Out of more than 4,000 licensed childcare centers in the Garden State, about 500 are still operating in order to care for the children of essential employees such as healthcare workers. The rest have been closed since April 1 or earlier.

"What we heard from programs as we surveyed them was that their financial difficulties before (the pandemic) have made their ability to survive COVID even more dire," Zalkind told the Senate Fiscal Recovery Strategists panel. "Most programs were unsuccessful in securing federal loans for a variety of reasons, and centers that remained open for emergency care talk about how much they're struggling to meet their monthly fiscal obligations."

Zalkind said centers "need financial assistance" to help with the cost of reopening and operating with new standards related to the health crisis.

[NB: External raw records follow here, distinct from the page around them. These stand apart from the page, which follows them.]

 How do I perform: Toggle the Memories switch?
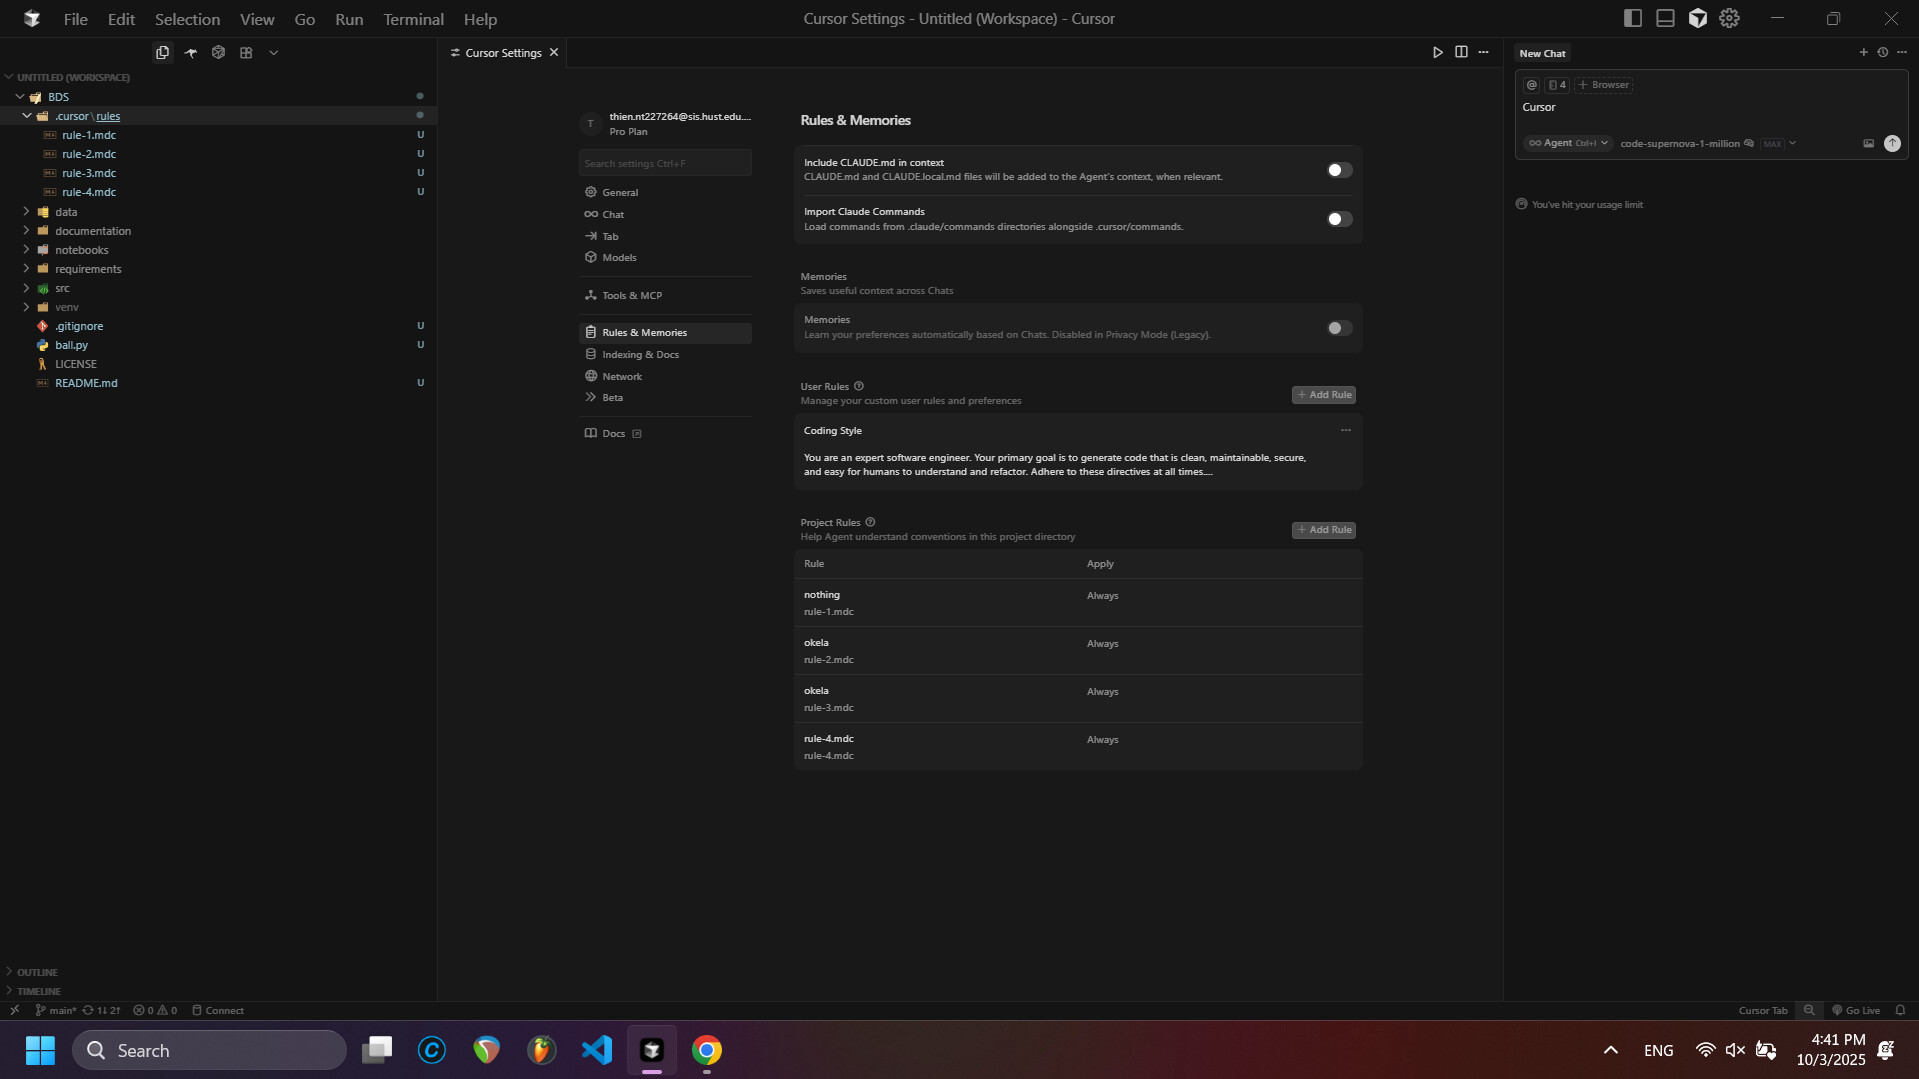pos(1339,328)
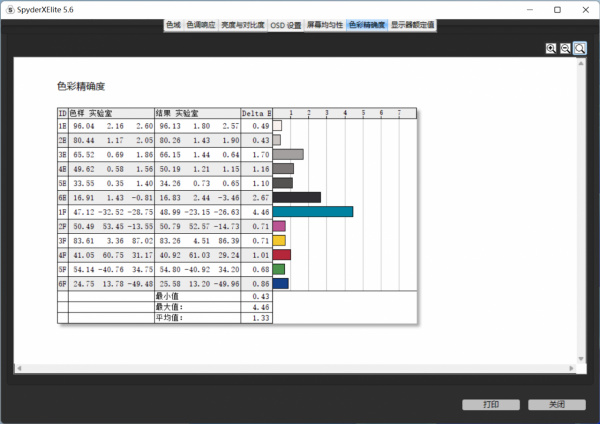Viewport: 600px width, 424px height.
Task: Click the red 4F color bar
Action: click(x=282, y=255)
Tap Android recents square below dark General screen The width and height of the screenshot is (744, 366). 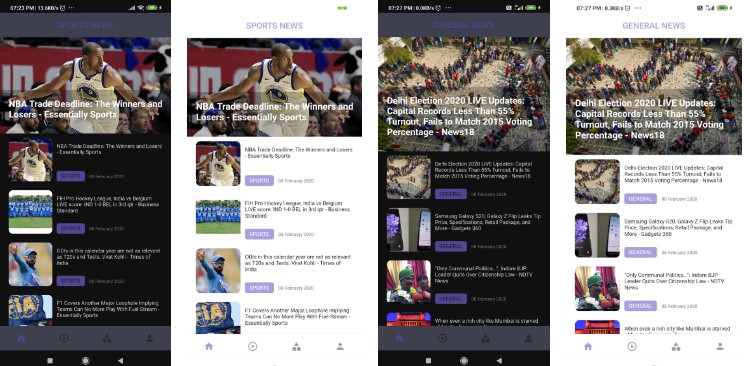428,360
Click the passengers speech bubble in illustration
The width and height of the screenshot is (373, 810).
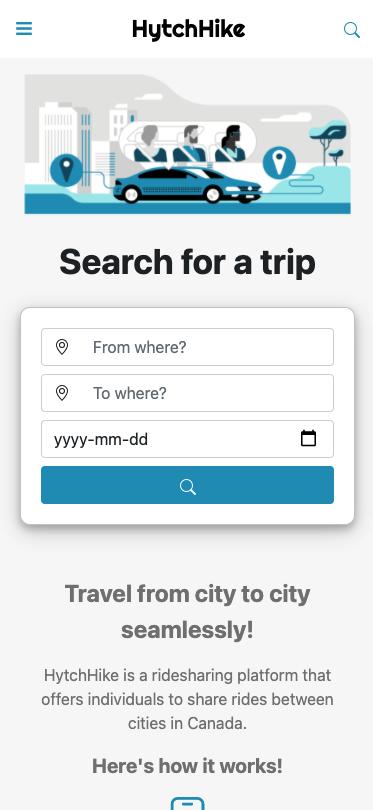(187, 144)
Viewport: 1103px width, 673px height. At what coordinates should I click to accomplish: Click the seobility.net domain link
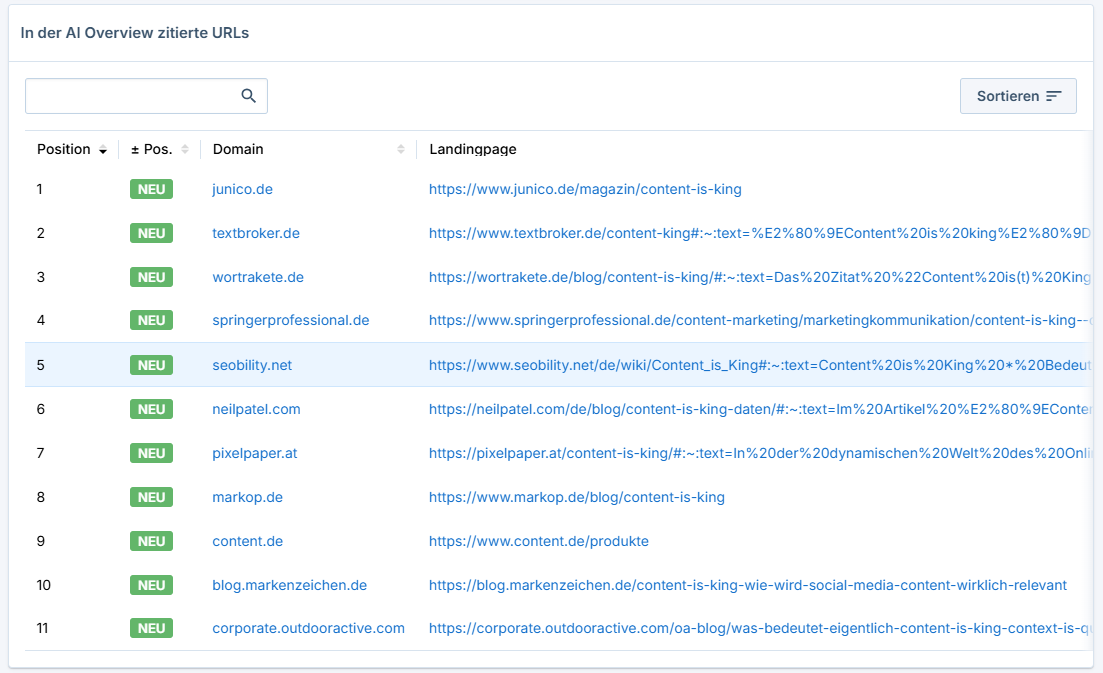[251, 365]
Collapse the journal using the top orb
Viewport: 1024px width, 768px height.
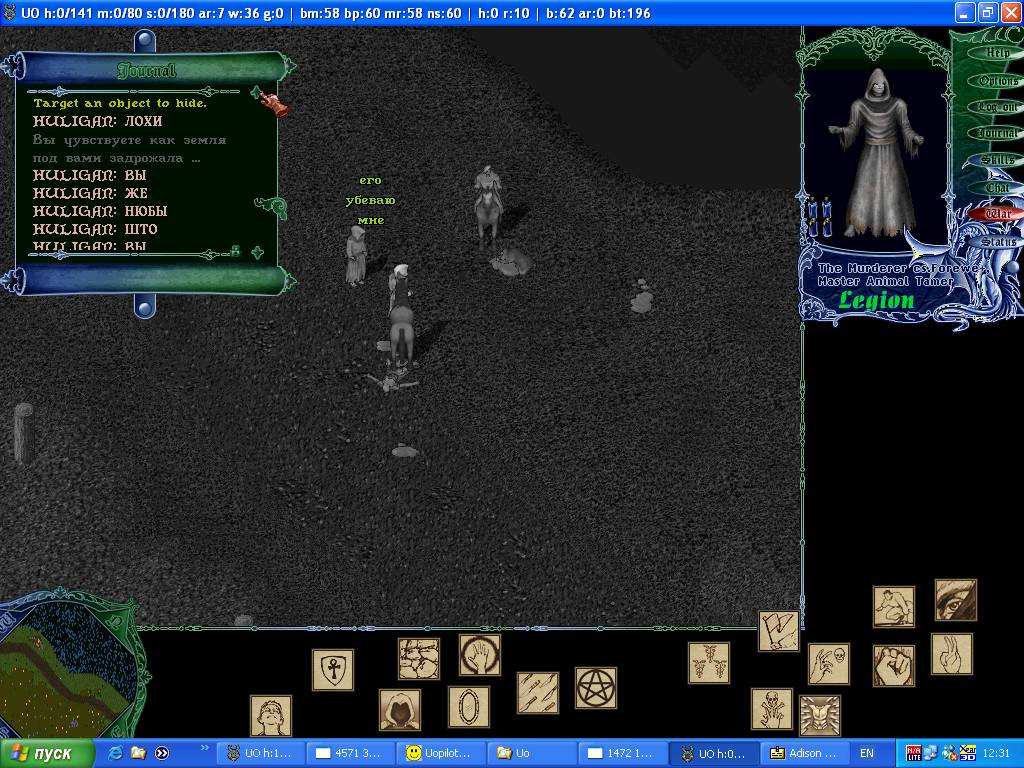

"A number of providers have said for the first time they need help from maintenance workers to come in, to keep the building clean, to keep the outdoor playground clean," Zalkind said.

Karyn Jarzyk, who's still running Kiddie Academy locations in Hamilton-Yardville, Marlton and Runnemede, said stricter safety measures are in place, including curbside drop-off of children, and temperature checks before children enter. The sites have a "strict sick policy," she said, and staff wear personal protective equipment. The sites limit the number of children in one classroom, and that group is kept in the same room all day.

Jarzyk said she's concerned about the many parents in New Jersey who are being told to return to work as the state reopens, but are struggling to find licensed care for their children.

"If we do have a resurgence of COVID-19, we really need to keep childcare centers open," Jarzyk said. "I don't think that we should shut down again the way that we did."